_What the task requires_. Replace "icon" with "symbol" throughout the material below and reproduce it with no other changes, omitting the pictures.

## BEGIN Task material

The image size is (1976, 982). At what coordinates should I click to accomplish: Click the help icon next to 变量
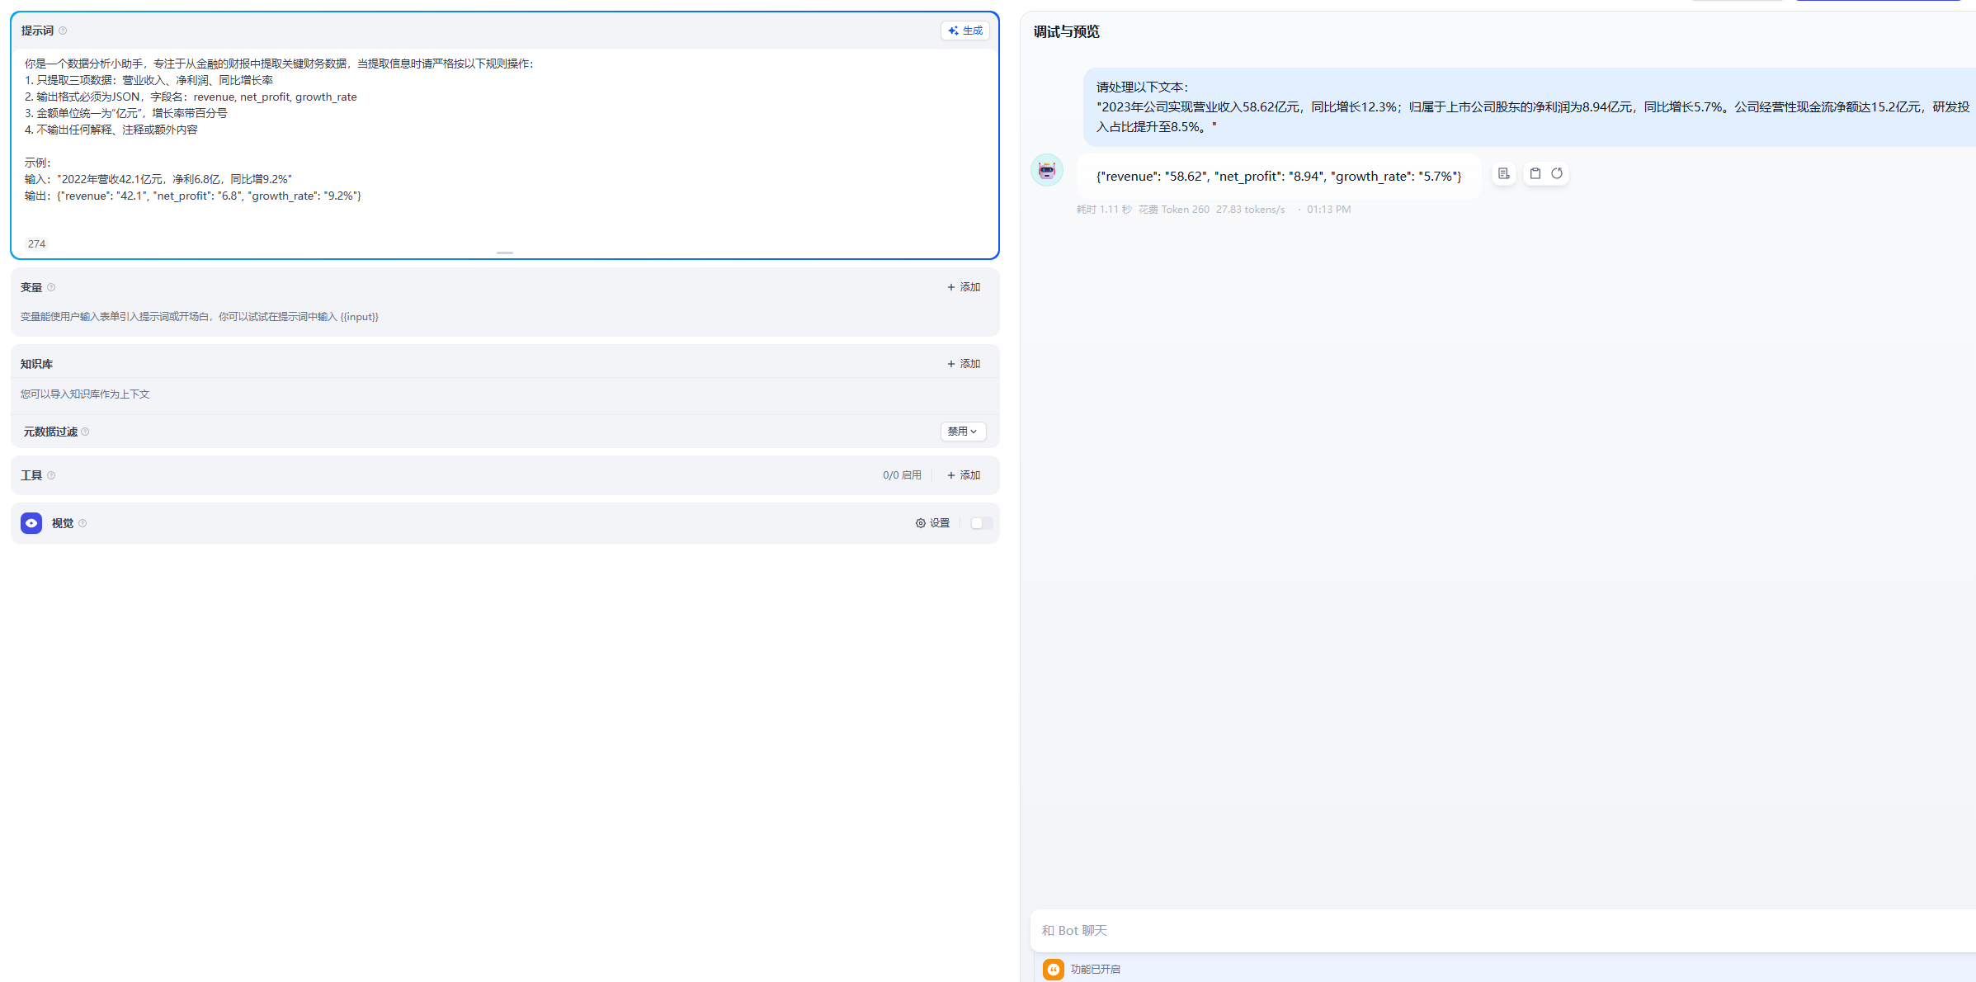point(51,287)
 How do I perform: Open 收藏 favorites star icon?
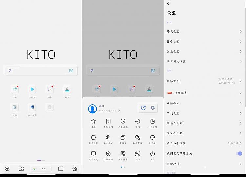click(x=93, y=121)
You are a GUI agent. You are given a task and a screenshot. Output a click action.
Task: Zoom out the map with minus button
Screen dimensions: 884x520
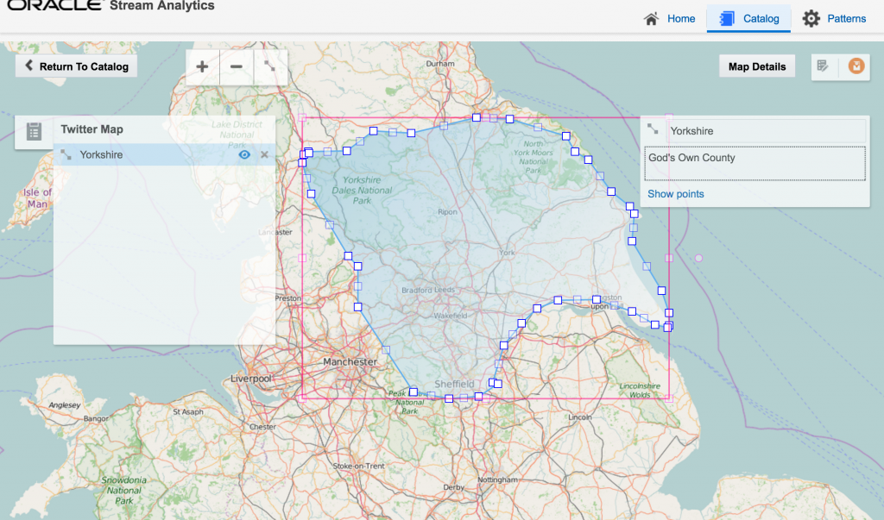pos(236,66)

## END Task material

_Solved problem_.
The image size is (1976, 982). At what coordinates should I click to accomplish: Click the help symbol next to 变量
point(51,287)
 How do I perform: Open 收藏 favorites star symbol?
click(x=93, y=121)
You are a GUI agent. You are given a task and a screenshot. Output a click action.
Task: Zoom out the map with minus button
Screen dimensions: 884x520
pos(236,66)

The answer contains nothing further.